Different airlines are trying a variety of ad hoc strategies “devoid of clear evidence of their effectiveness” to mitigate the risk to travellers, says Manaf Zargoush, assistant professor of health policy and management at the DeGroote School of Business.

Zargoush has received a McMaster COVID-19 research grant, in partnership with WestJet, to study evidence-based operational and screening decisions meant to mitigate the spread and impacts of COVID-19.

The disparity in the ad hoc strategies makes it clear that there’s a need for a clear, evidence-based set of screening criteria to assess the risk of disease spread on flights and at airports, Zargoush says.

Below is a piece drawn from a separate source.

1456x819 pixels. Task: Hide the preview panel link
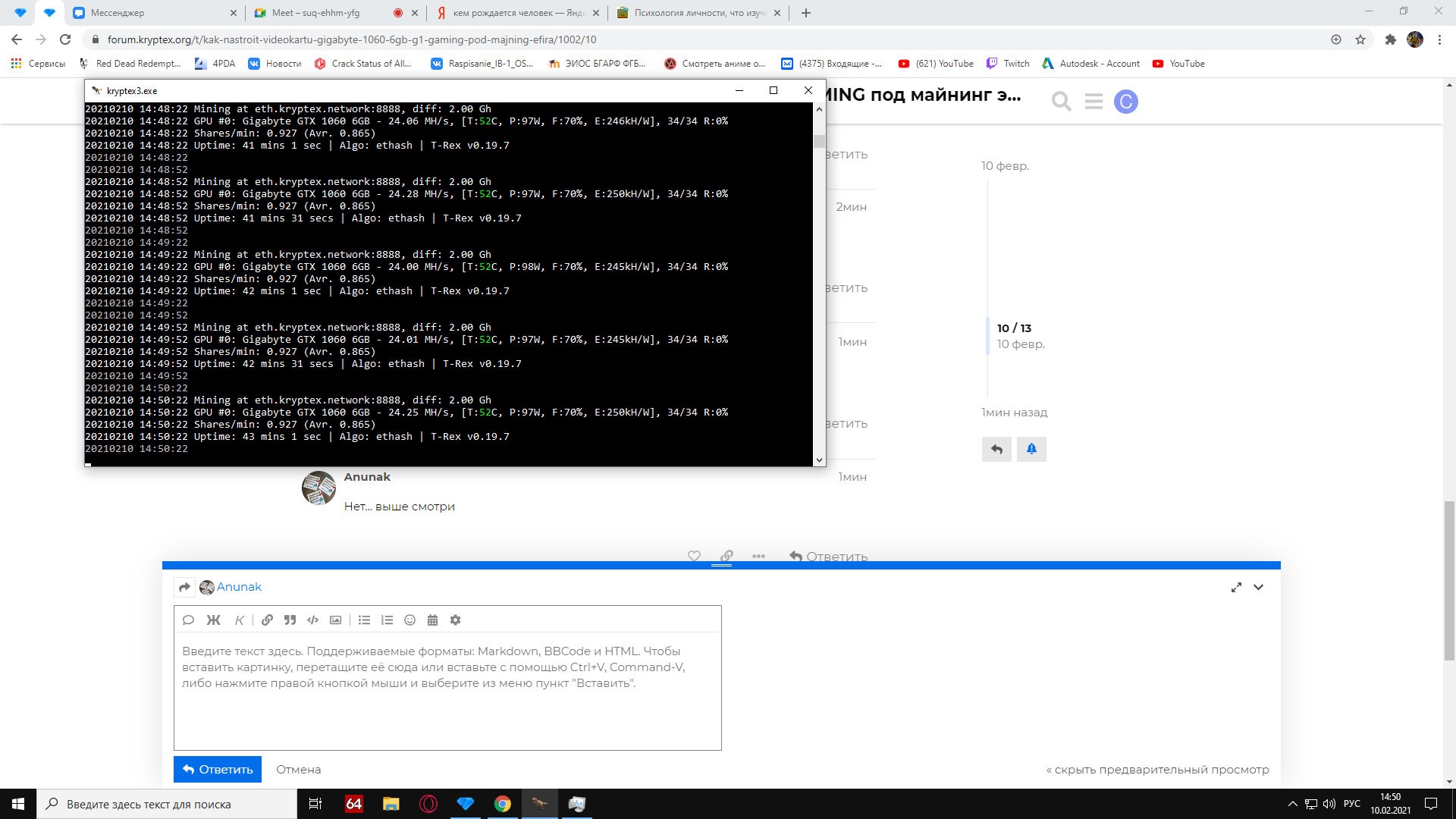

“Random screening strategies have little value. No screening strategy poses a considerable risk of disease spread. And mass screening is not even feasible, considering the limited resources that we live with.”

Zargoush and other researchers will use AI and simulation models to look at how the disease can spread in an aircraft and how protective measures can minimize this spread, how to predict the risk on a flight and how to optimize screening strategies at airports to minimize risk to passengers.

Besides industry partner WestJet, the project includes collaborators from McMaster’s Faculty of Health Sciences, McGill University, Ryerson University, the University of New Brunswick, the University of Alberta and Joseph Brant Hospital in Burlington, Ont.

“And don’t get me wrong, this is not only about airlines,” Zargoush says.

“The models that we are developing, particularly the simulation model, can be applied to minimize the risk of disease spread to any other enclosed space,” such as hospitals, classrooms or even shopping malls.